By Erin Sandlin, Policy Intern

Growing up in Oregon and California, I was subject to the forces of nature (whether I liked it or not). As a child, I rode my bike through blackberry bushes that scraped my skin, I surfed waves that tumbled me like a load of laundry, I saw forest fires that engulfed trees without hesitation, and I witnessed amounts of rain that would put those fires out in no time. My mother took time to show me Mother Nature’s secrets by pointing out daffodils that bloomed on my birthday every year, and my dad told me which plants were okay to eat during a long hike. These experiences taught me from a very early age that the outdoors, grueling at times and gentle at others, were a place of unparalleled beauty and mystery.

At American forests, we are aware that not every child is surrounded by towering trees or close enough to the ocean to smell the sweet sea breeze. Today, more than 80 percent of American families live in urban areas, and access to safe outdoor places is in short supply. Electronic media is more present in the lives of young people than ever before, racking up, according to a 2010 Kaiser Family Foundation study, an average of 53 hours a week! Yet, there are thousands of parks, including National Parks, around the U.S. waiting to be explored.
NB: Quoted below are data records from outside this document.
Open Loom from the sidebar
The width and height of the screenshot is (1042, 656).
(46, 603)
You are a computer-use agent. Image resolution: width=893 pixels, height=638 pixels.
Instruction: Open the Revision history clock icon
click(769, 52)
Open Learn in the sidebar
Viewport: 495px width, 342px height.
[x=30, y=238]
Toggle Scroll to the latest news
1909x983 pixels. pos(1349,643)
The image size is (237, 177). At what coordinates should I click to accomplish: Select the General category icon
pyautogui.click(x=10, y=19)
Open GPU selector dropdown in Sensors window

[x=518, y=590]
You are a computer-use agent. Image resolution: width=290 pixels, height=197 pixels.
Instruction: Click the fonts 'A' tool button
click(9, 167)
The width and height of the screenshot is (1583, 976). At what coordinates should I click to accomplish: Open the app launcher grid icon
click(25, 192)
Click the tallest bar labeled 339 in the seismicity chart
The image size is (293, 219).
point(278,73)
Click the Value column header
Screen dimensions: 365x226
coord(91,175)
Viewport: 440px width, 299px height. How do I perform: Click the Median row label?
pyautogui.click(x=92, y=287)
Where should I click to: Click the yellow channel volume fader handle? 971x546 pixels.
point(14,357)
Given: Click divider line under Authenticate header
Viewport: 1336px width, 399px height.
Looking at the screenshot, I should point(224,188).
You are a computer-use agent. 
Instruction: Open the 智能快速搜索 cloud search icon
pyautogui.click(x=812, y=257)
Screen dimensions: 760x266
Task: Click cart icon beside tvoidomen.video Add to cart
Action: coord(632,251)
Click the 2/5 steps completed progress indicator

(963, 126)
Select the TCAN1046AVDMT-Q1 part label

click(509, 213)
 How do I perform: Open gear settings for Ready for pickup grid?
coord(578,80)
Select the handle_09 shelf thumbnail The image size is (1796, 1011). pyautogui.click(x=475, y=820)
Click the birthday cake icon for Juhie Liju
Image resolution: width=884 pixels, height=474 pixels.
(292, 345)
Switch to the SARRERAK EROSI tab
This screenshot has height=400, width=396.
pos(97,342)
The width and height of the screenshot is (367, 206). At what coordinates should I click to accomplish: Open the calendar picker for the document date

Great Smoky Mountains National Park. Credit: Matthew Paulson
Great Smoky Mountains National Park. Credit: Matthew Paulson.

Fortunately, as the National Park Service reaches its 100th anniversary in 2016, there are a number of initiatives that are honoring the parks and their service to the American people by increasing opportunities for kids and families to enjoy our National Parks. In recognition of National Park Week, American Forests is honored to support nation-wide initiatives such as the recently launched Find Your Park campaign and the President’s Every Kid in a Park Initiative.

Find Your Park — #FindYourPark for you social media mavens — hopes to encourage Americans to find their “park” and celebrate the work that is done to help protect our country’s special places and resources. The campaign brings attention to the thousands of parks in our communities and the hundreds of National Parks that allow for the exploration of our environment, history, and culture. As the National Park Service Centennial Ambassador Bill Nye says, “If you can find a National Park in New York City, you can find one anywhere!”

Additionally, President Obama has advocated to increase opportunities to visit parks and has launched the Every Kid in a Park initiative. The initiative is an inter-agency effort that will enable every fourth grade student across the country to experience their public lands and waters in person during the 2015-2016 school year at no cost!

American Forests continues to inspire people to value and protect urban and wildland forests through programs such as Community ReLeaf which works in cities across the country to improve their tree canopies and educate residents about the benefit of trees. We are pleased to see that the nation is taking notable steps to engage and create the next generation of park visitors, supporters and advocates that will help the National Park’s celebrate another 100 years!